The process of watershed development involves co-ordinated multi-disciplinary activities and expertise from several Departments. To sustain the assets created under the programme, the participation of the people/community as well as Panchayat Raj institutions is also essential. In Karnataka, various bodies and Departments were implementing watershed development programmes which needed greater co-ordination in planning, implementation and supervision necessitating a concerted thrust on watershed approach/management.

The Govt. has therefore considered various aspects and decided that better co-ordination in planning, implementation and supervision in watershed programmes would be achieved by setting up a separate Department and hence the Government of Karnataka has created the Watershed Development Department with effect from 1.4.2000. All the watershed schemes and projects under State Sector, Central Sector Schemes, Externally aided Projects as well as District Sector Schemes relating to watershed development are expected to be implemented through this Department.

Hon'ble Chief Minister in his budget speech of 2000-01 had stated as under:

" We have already set up a multi-disciplinary Directorate of Watershed Development. This will give a new thrust to watershed management in the arid zones of the State. Karnataka has the second largest arid zone area in the country, after Rajasthan. My Government attaches the highest priority to Watershed based projects, an area which Karnataka had pioneered but which unfortunately stagnated"

In pursuance of this, the operationalisation and streamlining of all projects and schemes related to watershed development under the aegis of Watershed Development Department has begun. A major initiative has also been taken to seek assistance from the World Bank for watershed development. The World Bank has approved the proposal of the Government of Karnataka and sanctioned a loan of $ 100.4 million to treat an area of over 4 lakh Hectares. The project will cover the districts of Dharwad, Haveri, Chitradurga, Tumkur and Kolar.

Government of Karnataka has also proposed the implementation of Phase-II of ISPWD-K in four districts viz., Bijapur, Koppal, Bidar and Gulbarga to tackle an area of 30,000 Ha, at a cost of Rs. 28.00 Crores. The negotiations are now under way and the project is likely to get the clearance during the current financial year.

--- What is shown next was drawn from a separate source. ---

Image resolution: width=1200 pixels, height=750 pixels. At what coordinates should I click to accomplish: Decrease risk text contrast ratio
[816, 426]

Government of Karnataka has entered into an agreement with NDDB for developing one lakh Ha. in Kolar district with a total project cost of Rs.20.00 Crores.

Government of Karnataka has entered into an agreement with to utilize a sum of Rs. 30.00 Crores from the Watershed Development Fund. Watershed programmes will be implemented in 10 districts, namely Bangalore rural, Davanagere, Gadag, Raichur, Koppal, Gulbarga, Mysore, Chamarajanagara, Bidar and Bellary. The selection of other districts for further phases of this project is under the consideration of the Govt.

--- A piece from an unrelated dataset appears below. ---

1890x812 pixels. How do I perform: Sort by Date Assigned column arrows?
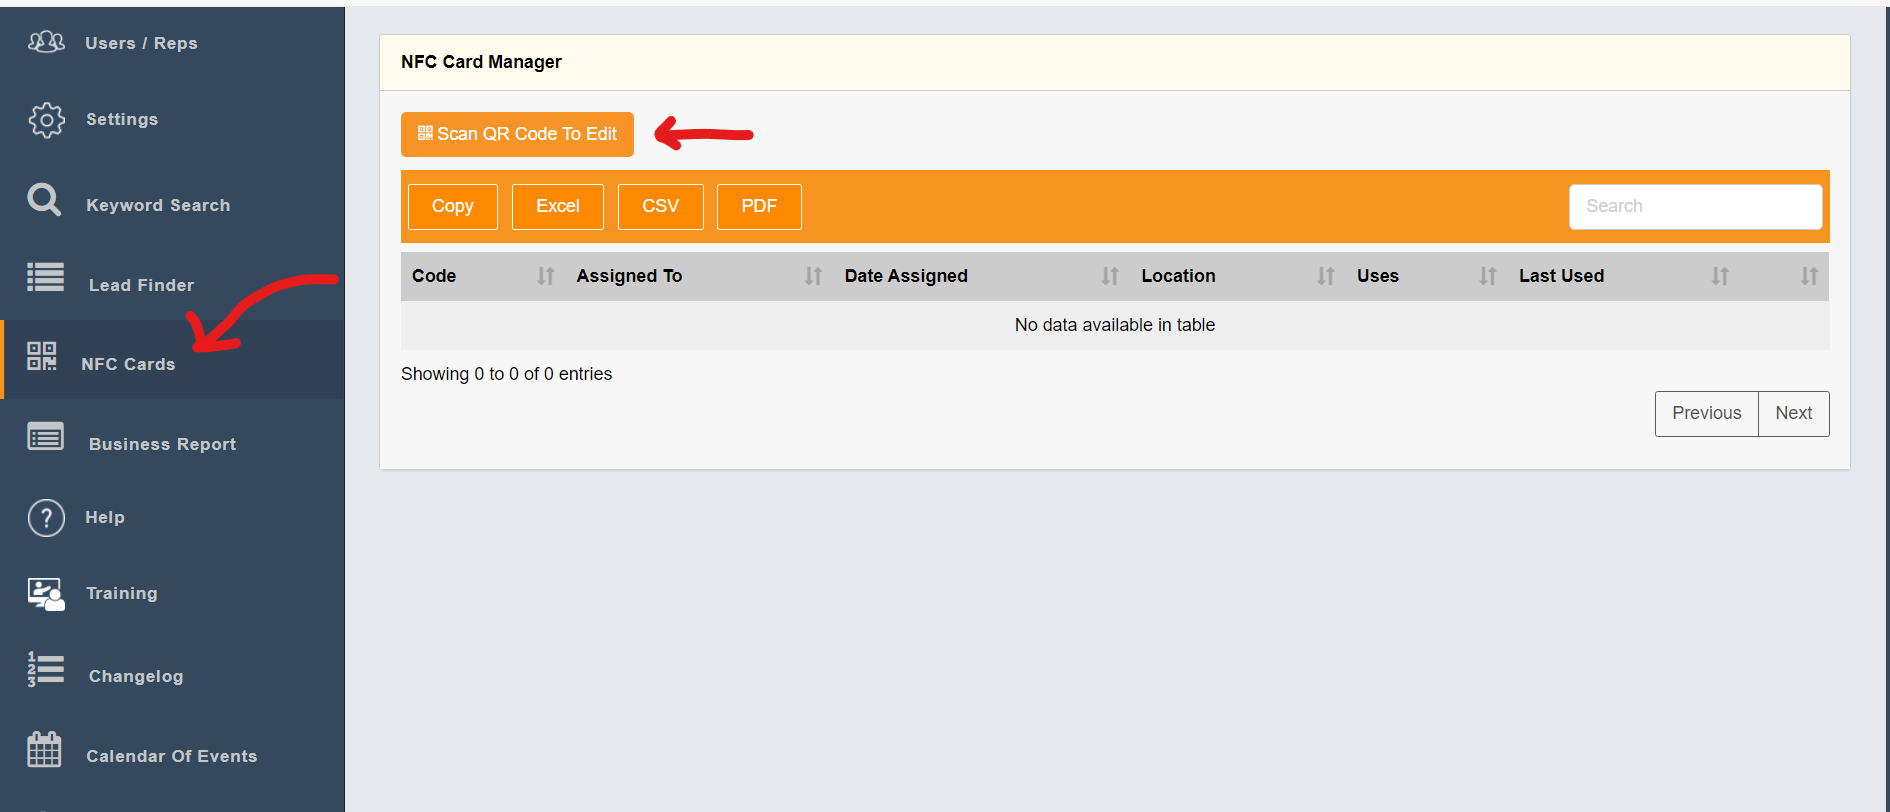1110,276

India is one of the major agricultural countries with more than 70% of the population depending on it. Indian agriculture is dependent on monsoon which is not uniform over the years. Nearly three fourths of the cultivable land in India is dependent on monsoon, which is contributing nearly 42% of the total production from agriculture. The productivity of any crop mainly depends on two natural resources- land and water in addition to management practices. Therefore the conservation, up gradation and utilization of these two natural resources on scientific principles is essential for the sustainability of rain fed agriculture. The watershed concept for development of rain fed agriculture is gaining importance over the years and it amply demonstrated that watershed developmental tools are very effective in meeting the objectives and mission.

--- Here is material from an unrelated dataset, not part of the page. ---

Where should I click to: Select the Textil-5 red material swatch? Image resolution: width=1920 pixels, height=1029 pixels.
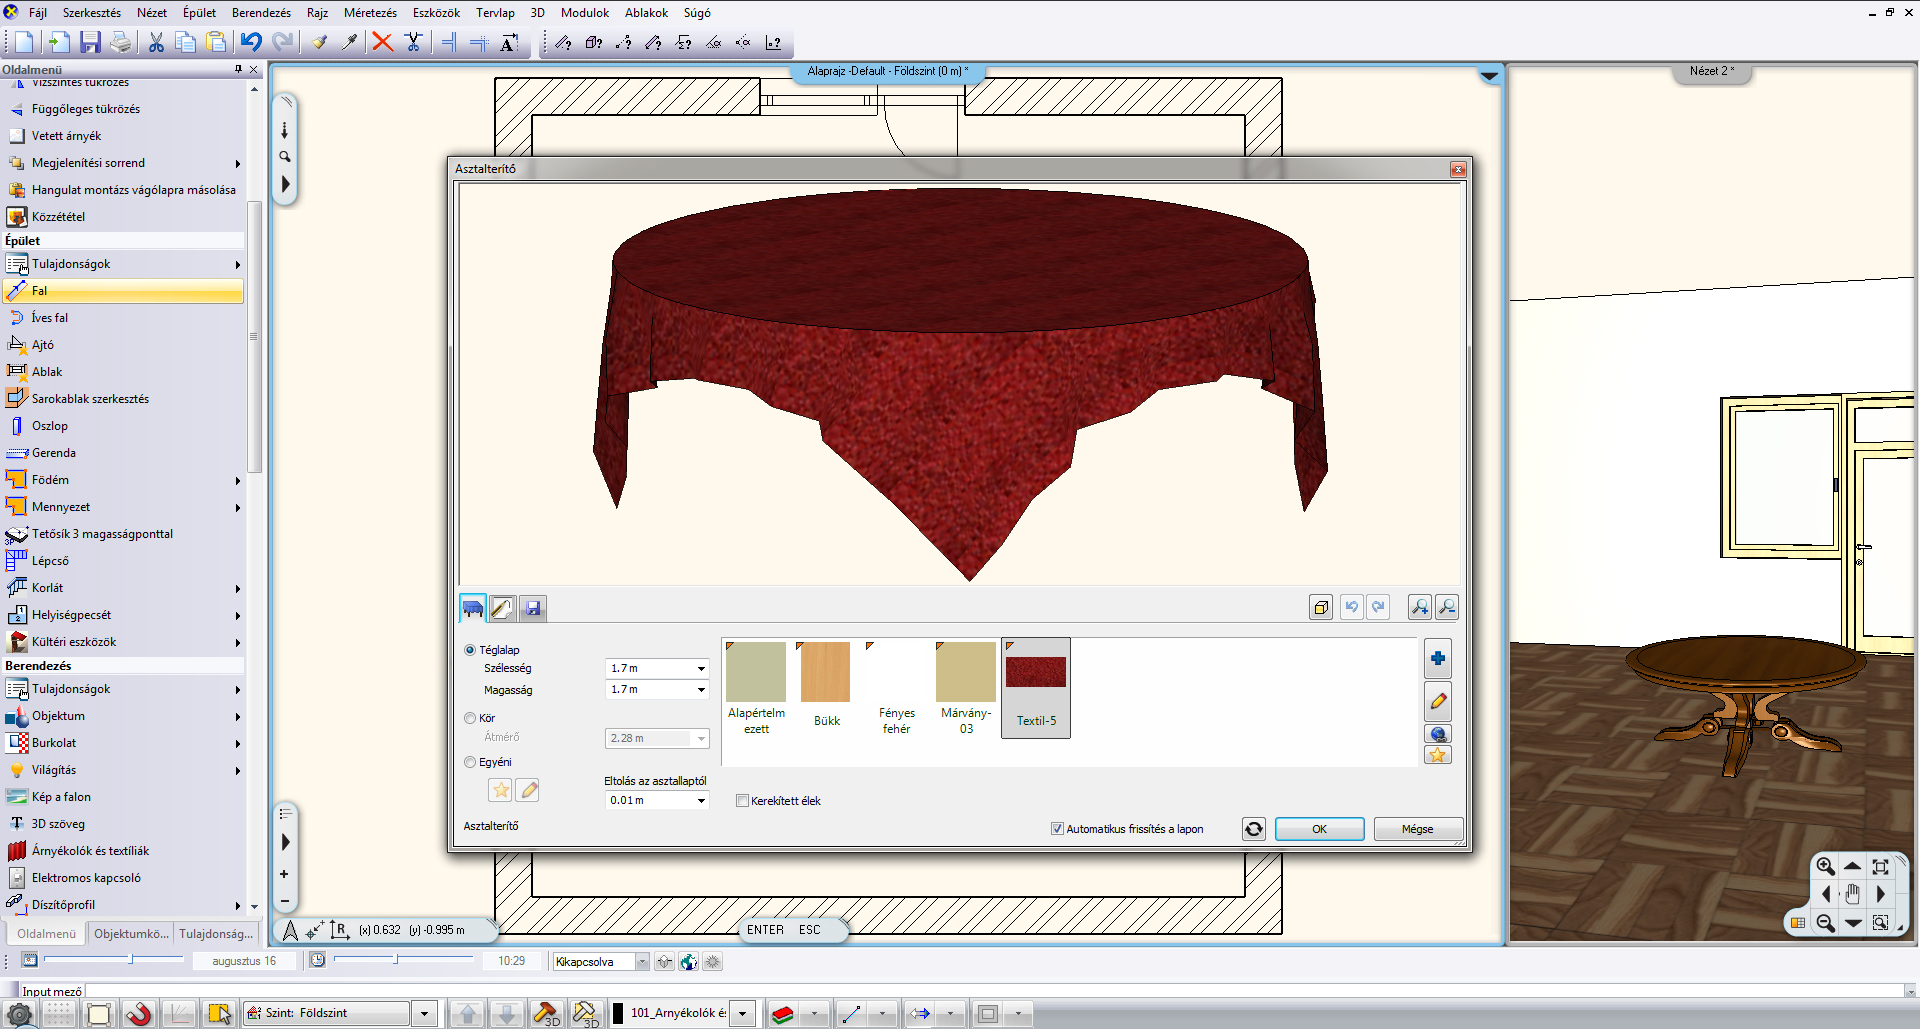coord(1036,673)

Karnataka has been given an important place for Watershed Development because 75% of the cropped area in Karnataka depends upon low and uncertain rainfall.  The geographical area of the State is 190.50 lakh ha. of which 129.70 lakh ha. is available for watershed development.  Out of this area, 39.20 lakh ha is treated up to end of the year 2006-07.  It is estimated that 90.50 lakh ha is available for watershed development.